#### EXTRACTED RECORDS ####

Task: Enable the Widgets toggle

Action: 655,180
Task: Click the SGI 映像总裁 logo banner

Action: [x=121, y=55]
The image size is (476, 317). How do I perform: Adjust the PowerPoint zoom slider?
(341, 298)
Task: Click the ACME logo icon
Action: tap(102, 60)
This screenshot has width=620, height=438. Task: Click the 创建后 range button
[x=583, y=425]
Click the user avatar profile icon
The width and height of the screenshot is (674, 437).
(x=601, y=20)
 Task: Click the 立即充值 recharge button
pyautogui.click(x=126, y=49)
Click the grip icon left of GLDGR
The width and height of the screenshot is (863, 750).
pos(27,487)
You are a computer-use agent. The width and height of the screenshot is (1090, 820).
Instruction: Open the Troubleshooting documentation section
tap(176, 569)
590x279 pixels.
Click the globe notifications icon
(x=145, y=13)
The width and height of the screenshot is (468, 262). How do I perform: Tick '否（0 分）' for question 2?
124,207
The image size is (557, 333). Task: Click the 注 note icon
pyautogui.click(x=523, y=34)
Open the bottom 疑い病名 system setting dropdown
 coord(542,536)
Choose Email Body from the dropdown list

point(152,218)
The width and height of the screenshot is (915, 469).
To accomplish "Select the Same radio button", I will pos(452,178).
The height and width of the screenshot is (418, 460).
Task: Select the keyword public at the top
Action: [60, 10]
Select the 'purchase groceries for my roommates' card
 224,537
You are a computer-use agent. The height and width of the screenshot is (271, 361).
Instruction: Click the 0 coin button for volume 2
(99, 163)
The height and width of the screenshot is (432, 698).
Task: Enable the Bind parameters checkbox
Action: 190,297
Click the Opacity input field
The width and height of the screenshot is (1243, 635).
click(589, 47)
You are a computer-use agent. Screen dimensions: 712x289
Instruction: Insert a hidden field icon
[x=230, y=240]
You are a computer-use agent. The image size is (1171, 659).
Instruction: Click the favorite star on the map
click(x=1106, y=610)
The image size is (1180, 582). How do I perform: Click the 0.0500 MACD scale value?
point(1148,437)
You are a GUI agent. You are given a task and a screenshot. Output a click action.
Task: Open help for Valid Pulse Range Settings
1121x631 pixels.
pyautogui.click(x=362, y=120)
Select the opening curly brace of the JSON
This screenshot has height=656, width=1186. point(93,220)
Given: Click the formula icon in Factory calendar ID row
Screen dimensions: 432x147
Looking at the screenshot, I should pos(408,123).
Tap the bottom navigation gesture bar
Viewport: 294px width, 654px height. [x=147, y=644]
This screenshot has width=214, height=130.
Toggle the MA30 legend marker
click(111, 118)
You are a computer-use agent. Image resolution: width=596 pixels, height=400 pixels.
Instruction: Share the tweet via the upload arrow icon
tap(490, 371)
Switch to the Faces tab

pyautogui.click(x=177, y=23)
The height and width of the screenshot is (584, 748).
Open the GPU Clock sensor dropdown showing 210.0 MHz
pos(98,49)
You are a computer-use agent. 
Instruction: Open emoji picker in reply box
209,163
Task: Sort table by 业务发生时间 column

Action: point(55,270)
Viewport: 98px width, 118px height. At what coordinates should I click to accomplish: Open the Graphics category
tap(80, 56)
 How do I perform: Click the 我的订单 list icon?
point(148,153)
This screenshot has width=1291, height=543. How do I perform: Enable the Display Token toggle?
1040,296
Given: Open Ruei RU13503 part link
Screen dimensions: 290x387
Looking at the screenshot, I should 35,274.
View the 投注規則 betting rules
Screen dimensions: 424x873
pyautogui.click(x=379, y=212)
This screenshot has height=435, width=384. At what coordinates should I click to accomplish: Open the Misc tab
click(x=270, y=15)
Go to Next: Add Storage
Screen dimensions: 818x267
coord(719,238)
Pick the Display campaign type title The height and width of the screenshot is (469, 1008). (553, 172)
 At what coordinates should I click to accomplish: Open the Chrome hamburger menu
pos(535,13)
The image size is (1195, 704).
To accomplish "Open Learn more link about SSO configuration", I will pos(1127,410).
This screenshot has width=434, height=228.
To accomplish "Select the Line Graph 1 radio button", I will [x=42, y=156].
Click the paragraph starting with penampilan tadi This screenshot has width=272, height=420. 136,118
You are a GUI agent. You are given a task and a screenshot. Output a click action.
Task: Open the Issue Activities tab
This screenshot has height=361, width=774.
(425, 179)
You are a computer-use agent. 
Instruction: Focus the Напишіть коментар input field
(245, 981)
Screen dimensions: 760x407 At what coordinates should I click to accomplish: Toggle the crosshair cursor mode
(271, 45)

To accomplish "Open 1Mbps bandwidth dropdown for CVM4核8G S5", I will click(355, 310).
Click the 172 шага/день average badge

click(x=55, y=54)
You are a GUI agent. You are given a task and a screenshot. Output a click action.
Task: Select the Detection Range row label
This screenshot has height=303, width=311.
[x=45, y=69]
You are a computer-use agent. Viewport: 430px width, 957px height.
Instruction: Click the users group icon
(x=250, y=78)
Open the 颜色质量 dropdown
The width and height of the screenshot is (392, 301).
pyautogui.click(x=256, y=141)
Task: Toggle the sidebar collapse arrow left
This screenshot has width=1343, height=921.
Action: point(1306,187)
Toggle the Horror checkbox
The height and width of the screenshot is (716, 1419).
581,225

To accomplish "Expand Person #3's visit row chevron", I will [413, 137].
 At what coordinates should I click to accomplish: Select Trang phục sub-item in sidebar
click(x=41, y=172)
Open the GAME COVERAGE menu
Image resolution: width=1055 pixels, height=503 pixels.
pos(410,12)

####

#### WORK ORDER:
Find every line in the records above that contains the word "link", and copy each one.

#### WRITTEN RESPONSE:
Given: Open Ruei RU13503 part link
To accomplish "Open Learn more link about SSO configuration", I will pos(1127,410).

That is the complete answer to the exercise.